Work item
All lines from the one holding "Task: Click the 返回: label" to the end of the listing are to be output exactly, both ends included, with any pictures left out.

Stored data
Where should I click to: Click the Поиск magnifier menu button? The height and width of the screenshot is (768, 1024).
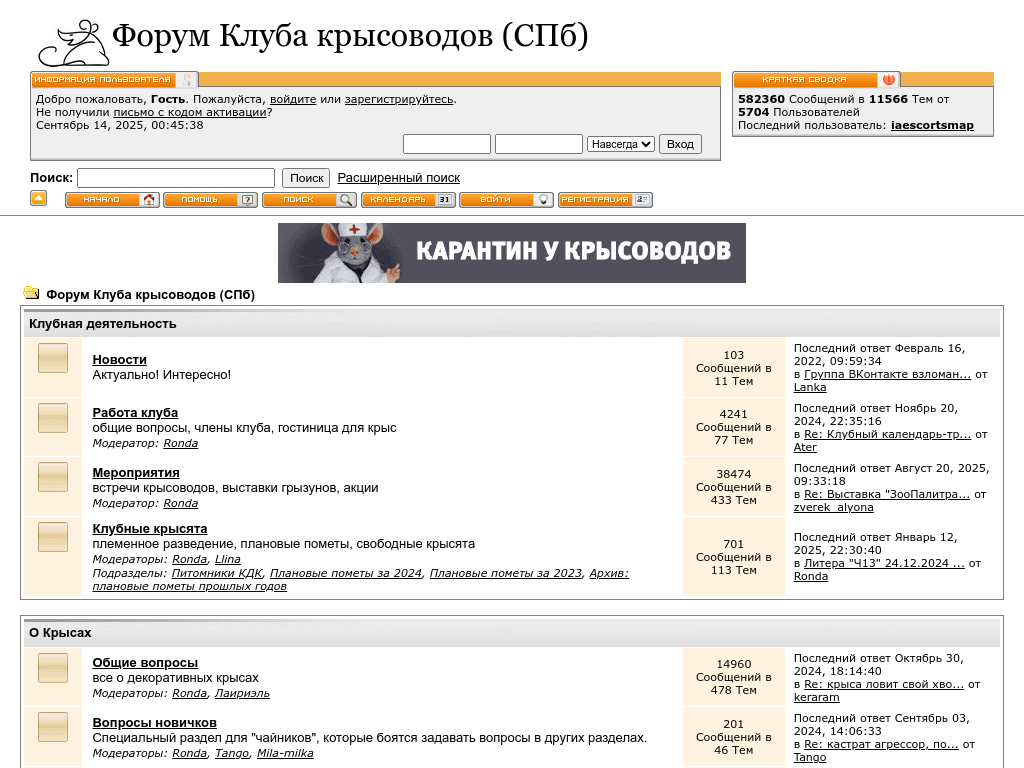pyautogui.click(x=309, y=200)
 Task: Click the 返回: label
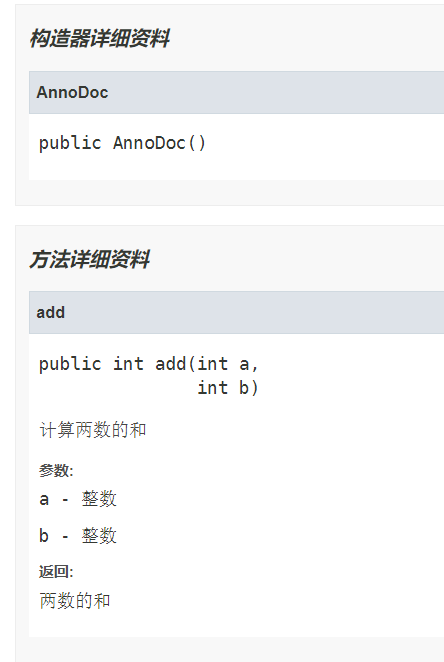[x=56, y=572]
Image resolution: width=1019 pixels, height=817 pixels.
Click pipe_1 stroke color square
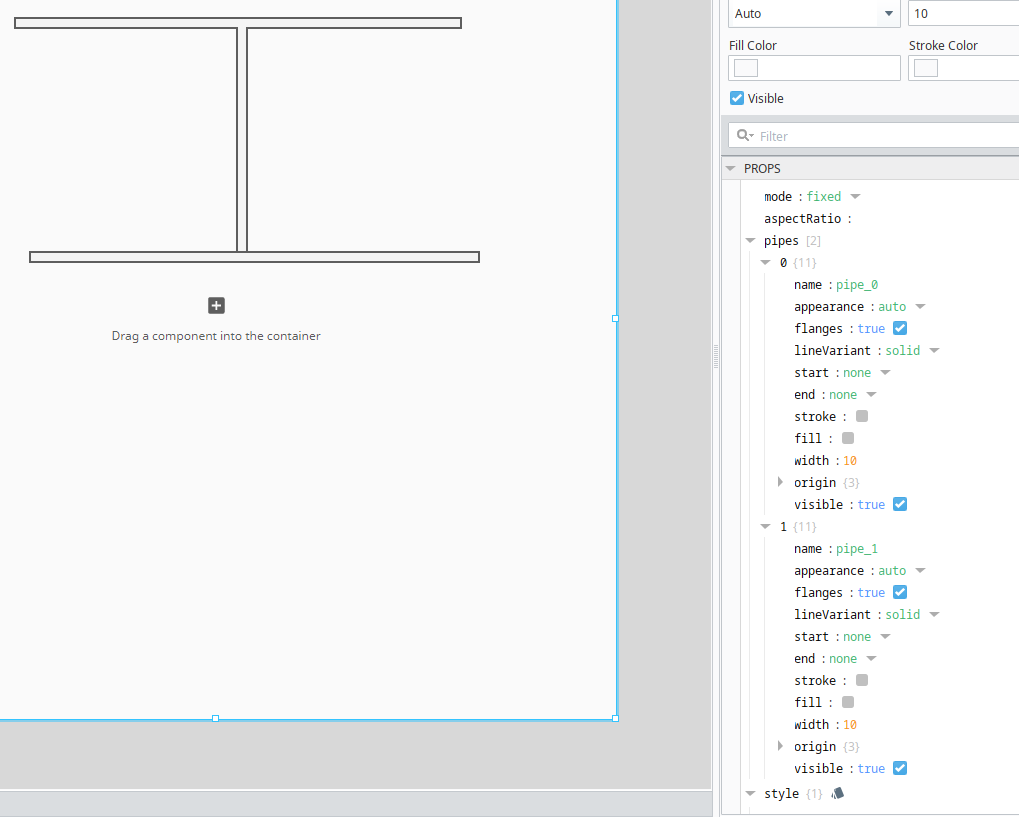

Answer to the problem
 Task: Click the 返回: label
[x=56, y=572]
Image resolution: width=1019 pixels, height=817 pixels.
Click pipe_1 stroke color square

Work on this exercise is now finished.